● WHAT IS EXPECTED
Everything from the line with "How do I perform: Click the errors" down to the last line of the material below must be written out exactly. Leave out all other lines.
==== INPUT
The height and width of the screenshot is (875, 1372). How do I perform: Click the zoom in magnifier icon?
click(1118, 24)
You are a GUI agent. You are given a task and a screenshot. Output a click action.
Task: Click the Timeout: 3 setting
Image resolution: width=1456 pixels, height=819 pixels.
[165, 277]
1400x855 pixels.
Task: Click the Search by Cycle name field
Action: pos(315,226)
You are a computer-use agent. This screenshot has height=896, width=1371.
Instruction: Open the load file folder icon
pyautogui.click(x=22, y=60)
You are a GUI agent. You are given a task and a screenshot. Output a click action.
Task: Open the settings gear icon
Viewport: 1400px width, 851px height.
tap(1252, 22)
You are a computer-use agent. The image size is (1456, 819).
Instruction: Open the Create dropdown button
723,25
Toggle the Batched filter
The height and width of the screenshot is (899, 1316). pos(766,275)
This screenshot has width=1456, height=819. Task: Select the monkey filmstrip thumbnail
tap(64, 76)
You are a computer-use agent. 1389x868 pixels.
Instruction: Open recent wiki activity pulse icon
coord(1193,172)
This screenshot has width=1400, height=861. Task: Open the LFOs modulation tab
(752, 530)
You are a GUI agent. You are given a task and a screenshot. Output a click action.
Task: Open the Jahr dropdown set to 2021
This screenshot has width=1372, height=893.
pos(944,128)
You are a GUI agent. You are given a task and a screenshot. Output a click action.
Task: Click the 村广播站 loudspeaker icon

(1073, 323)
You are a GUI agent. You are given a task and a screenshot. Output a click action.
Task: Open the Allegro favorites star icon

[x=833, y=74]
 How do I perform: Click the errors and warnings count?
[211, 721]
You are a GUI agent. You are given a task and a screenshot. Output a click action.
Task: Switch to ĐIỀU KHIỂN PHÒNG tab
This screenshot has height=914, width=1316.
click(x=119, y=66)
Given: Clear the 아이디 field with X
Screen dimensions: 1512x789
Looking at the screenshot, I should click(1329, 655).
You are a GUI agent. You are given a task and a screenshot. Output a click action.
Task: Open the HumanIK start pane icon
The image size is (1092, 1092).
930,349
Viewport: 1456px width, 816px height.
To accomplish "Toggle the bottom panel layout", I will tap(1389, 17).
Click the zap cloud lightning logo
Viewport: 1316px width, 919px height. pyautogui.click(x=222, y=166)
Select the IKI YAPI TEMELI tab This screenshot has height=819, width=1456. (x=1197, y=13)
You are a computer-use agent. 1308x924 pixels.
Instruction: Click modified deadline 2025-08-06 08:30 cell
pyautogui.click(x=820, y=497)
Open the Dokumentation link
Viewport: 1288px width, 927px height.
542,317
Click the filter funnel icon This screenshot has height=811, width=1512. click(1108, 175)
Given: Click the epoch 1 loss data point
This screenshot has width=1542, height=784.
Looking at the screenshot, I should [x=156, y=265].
========
● RESULT
 How do I perform: Click the errors and warnings count?
[211, 721]
You are a GUI agent. You are given a task and a screenshot. Output a click action.
Task: Switch to ĐIỀU KHIỂN PHÒNG tab
This screenshot has height=914, width=1316.
click(x=119, y=66)
Given: Clear the 아이디 field with X
Screen dimensions: 1512x789
Looking at the screenshot, I should click(1329, 655).
You are a GUI agent. You are given a task and a screenshot. Output a click action.
Task: Open the HumanIK start pane icon
The image size is (1092, 1092).
930,349
Viewport: 1456px width, 816px height.
To accomplish "Toggle the bottom panel layout", I will tap(1389, 17).
Click the zap cloud lightning logo
Viewport: 1316px width, 919px height. pyautogui.click(x=222, y=166)
Select the IKI YAPI TEMELI tab This screenshot has height=819, width=1456. (x=1197, y=13)
You are a computer-use agent. 1308x924 pixels.
Instruction: Click modified deadline 2025-08-06 08:30 cell
pyautogui.click(x=820, y=497)
Open the Dokumentation link
Viewport: 1288px width, 927px height.
542,317
Click the filter funnel icon This screenshot has height=811, width=1512. click(1108, 175)
Given: Click the epoch 1 loss data point
This screenshot has width=1542, height=784.
Looking at the screenshot, I should [x=156, y=265].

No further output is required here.